» **What you have to do**: In the entries that follow, the lines from the one with "At what coordinates should I click to accomplish: Open" through the one with "pixels. tap(638, 279)" are the ones to write out, exactly and with both ends included. Nothing else should appear.

» **Study material**:
____________________
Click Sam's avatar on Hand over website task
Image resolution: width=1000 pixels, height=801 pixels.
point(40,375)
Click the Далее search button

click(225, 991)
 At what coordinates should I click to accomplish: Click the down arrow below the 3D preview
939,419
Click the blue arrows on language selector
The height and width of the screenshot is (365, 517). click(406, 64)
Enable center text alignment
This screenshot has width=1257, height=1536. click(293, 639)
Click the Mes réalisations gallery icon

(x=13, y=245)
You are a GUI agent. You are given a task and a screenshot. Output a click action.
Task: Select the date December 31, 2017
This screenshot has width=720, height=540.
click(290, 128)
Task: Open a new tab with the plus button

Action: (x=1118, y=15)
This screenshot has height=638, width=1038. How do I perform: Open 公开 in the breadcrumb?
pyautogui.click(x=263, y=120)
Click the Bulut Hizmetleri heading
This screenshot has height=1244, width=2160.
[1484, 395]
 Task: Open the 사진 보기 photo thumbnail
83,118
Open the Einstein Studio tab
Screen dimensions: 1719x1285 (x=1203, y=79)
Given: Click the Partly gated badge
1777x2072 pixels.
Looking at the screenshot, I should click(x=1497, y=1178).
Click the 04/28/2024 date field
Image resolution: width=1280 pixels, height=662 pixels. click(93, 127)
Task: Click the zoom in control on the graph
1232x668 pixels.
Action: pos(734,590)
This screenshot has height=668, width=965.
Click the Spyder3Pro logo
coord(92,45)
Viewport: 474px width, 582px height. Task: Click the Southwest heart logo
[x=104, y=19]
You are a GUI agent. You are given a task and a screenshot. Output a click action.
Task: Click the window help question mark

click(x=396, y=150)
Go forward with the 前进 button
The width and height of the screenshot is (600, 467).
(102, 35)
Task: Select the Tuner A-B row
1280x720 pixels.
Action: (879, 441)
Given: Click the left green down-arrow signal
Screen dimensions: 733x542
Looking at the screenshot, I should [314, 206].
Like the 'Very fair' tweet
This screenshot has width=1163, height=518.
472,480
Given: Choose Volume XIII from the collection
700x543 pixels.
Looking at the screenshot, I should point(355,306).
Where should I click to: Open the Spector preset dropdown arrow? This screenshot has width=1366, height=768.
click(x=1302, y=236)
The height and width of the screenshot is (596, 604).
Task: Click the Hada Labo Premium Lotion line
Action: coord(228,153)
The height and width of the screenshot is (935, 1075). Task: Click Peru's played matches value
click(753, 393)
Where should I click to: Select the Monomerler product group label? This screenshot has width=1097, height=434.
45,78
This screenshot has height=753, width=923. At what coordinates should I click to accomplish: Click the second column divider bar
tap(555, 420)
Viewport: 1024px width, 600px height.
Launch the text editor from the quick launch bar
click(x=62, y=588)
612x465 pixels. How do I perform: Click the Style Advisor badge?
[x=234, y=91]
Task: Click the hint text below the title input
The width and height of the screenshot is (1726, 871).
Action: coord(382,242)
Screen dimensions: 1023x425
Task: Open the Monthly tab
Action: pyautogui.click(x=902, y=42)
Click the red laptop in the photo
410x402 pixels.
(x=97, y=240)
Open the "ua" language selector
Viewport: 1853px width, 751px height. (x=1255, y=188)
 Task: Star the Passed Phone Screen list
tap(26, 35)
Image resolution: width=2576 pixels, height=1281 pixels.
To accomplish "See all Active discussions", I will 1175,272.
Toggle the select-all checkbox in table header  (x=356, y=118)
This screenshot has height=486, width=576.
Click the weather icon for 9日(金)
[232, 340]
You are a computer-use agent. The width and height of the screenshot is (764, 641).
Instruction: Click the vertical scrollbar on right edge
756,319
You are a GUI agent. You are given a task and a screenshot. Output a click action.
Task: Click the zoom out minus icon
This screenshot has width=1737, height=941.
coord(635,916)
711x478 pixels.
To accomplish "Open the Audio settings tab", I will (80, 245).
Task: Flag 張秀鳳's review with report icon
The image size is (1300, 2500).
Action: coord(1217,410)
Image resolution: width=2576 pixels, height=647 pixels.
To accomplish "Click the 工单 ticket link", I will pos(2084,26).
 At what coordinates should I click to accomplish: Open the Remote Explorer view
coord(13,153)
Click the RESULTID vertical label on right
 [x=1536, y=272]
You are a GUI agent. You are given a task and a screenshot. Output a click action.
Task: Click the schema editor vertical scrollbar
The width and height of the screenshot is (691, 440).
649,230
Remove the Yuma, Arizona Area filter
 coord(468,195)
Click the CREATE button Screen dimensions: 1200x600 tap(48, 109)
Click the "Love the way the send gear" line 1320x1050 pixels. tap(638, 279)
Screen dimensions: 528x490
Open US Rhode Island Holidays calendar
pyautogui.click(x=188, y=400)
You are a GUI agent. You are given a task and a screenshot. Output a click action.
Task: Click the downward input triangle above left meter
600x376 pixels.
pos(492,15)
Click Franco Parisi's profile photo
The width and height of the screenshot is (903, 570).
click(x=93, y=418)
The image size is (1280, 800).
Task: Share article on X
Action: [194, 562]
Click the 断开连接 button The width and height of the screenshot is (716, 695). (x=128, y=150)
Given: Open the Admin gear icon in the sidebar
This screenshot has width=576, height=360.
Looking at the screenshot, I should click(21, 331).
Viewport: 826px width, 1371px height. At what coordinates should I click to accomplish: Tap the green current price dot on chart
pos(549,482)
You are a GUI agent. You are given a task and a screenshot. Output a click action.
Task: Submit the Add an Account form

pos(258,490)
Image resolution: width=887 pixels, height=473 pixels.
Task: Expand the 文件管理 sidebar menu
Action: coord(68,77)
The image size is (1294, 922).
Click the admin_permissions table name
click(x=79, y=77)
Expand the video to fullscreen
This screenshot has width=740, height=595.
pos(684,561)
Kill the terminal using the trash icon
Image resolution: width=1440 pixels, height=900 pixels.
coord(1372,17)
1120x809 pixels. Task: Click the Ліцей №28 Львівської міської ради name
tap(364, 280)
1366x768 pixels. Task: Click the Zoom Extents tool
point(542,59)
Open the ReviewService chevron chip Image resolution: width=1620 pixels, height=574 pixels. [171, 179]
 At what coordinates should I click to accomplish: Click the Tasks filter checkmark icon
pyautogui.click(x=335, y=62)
____________________
» **Written reply**:
 At what coordinates should I click to accomplish: Open the Remote Explorer view
coord(13,153)
Click the RESULTID vertical label on right
 [x=1536, y=272]
You are a GUI agent. You are given a task and a screenshot. Output a click action.
Task: Click the schema editor vertical scrollbar
The width and height of the screenshot is (691, 440).
649,230
Remove the Yuma, Arizona Area filter
 coord(468,195)
Click the CREATE button Screen dimensions: 1200x600 tap(48, 109)
Click the "Love the way the send gear" line 1320x1050 pixels. tap(638, 279)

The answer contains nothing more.